I recently realized, to my great embarrassment, that all of my favorite writers were men. What's more is all of my favorite books are by men. Some of them were of course gay, but I doubt that that should make any difference in terms of gender--although curiously a character in Iris Murdoch's "The Black Prince," Francis Marlowe, suspects all writers of being homosexual.

Along with Jane Austen, Iris Murdoch is one of those writers that I will probably soon revisit. "The Black Prince" struck as a fairly excellent dramatic novel, situated, in modern terms, equidistantly from Martin Amis' "The Information" and Nabokov's "Lolita." It features the academic and literary envy that is the theme of the former and the forbidden romance of the latter, although handled very differently, along with the question of the unreliable narrator.
A plot synopsis: Bradley Pearson narrates his (is it a spoiler to say) downfall in a flurry of events populated by his chronically depressed sister Priscilla, his best friend and rival Arnold Baffin, his wife Rachel, their significant young (but not Lolita-young) daughter Julian, Francis Marlowe, Bradley's ex-wife Christian...Martin Amis noted once, in a review, that Murdoch has a tendency toward gender-confused names.
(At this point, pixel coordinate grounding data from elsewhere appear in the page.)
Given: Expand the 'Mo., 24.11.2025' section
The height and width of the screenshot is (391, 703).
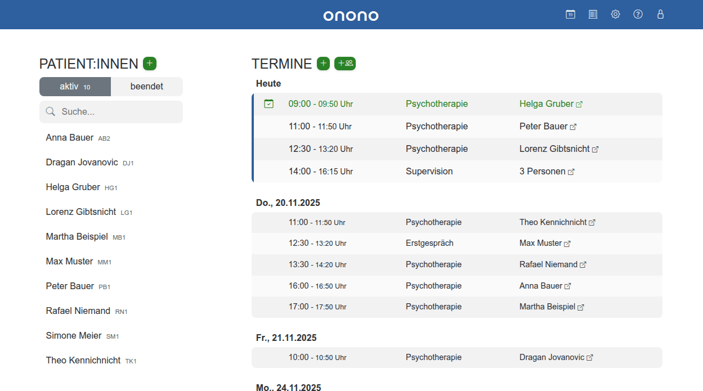Looking at the screenshot, I should coord(288,387).
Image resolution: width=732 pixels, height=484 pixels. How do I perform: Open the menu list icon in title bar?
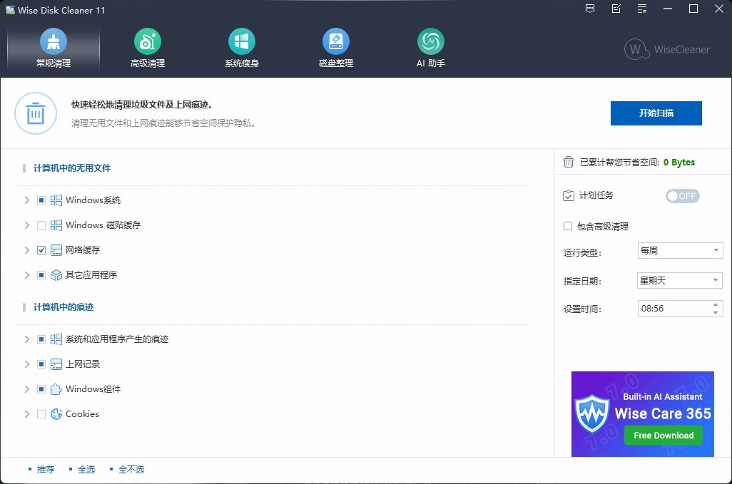pyautogui.click(x=642, y=9)
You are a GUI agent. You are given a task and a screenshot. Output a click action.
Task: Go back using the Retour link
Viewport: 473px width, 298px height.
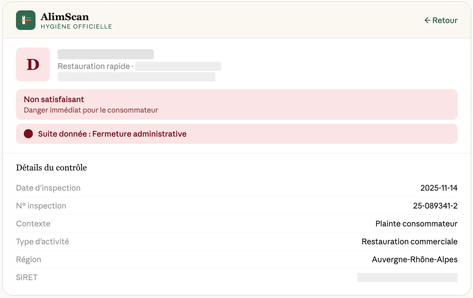click(441, 20)
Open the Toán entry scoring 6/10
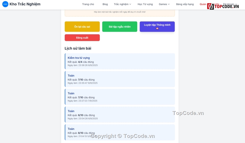This screenshot has width=245, height=143. pyautogui.click(x=120, y=115)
As this is my first Murdoch novel I very much noticed it, but it is an enjoyable curio. I am dodging here the bigger questions of the novel.
The unreliable narrator conceit is deftly employed here, and is perhaps the best example of the trope that I can think of in its effectiveness. The novel opens with two prefaces and ends with...I don't know, four afterwords, from the ranks of the novel's dramatis personae, that cast a different light immediately on the last crucial event of the story and then a pall over the entire story itself. Rather than feeling tacked on or obnoxious as these things sometimes can be, the device here highlights the failings of the protagonist in a way that does not seem cruel or arbitrary. It is not a "twist," but a postscript that sheds more light on what the reader has already suspected.
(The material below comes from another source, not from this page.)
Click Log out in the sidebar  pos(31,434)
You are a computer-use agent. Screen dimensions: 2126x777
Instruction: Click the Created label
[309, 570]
"Hamlet" figures into the plot as well in a way that leaves me somewhat baffled--but in a good way. Throughout the middle of the story Bradley Pearson schools young Julian on what is Shakespeare's best play (but not my favorite. coughmacbethcough) and, as a sometimes clumsy young academic, my first thought was to see the novel as a recreation of the events. This reading does not work for five minutes. I wondered variously if Hamlet was Bradley or Julian and outside of Rachel as Gertrude and Priscilla as, I guess, Ophelia--well, eventually that falls apart. A stupid argument. But, in taking the themes of "Hamlet"--there is more. I think. My familiarity with "Hamlet" gets dusty with every day that passes where I don't read the "What a piece of work is a man!" speech. A favorite of mine, that one.
The point is that the novel, in every aspect, is clearly textually rich. Five readings, probably, could suffice to understand it; if I get around to it I may take advantage of the college library servers to seek out academic critiques, which these days for me feel like cheating. On the other hand, I recently read "Gravity's Rainbow," and no number of essays, summaries or reviews can make sense of that.

I will one day read more Iris Murdoch. Possibly soon; possibly before I pick up Jane Austen again. Shit, and she's pretty too (although Raymond Chandler's wife Cissy is still my number one if-only-I-had-been-born-a-hundred-years-ago crush).